Listing of located words and elements

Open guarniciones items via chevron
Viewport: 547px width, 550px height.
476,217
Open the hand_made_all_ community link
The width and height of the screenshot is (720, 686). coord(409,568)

- [Task requirements]:
Reproduce the listing above line for line, with no changes.

- [Exercise output]:
Open guarniciones items via chevron
Viewport: 547px width, 550px height.
476,217
Open the hand_made_all_ community link
The width and height of the screenshot is (720, 686). coord(409,568)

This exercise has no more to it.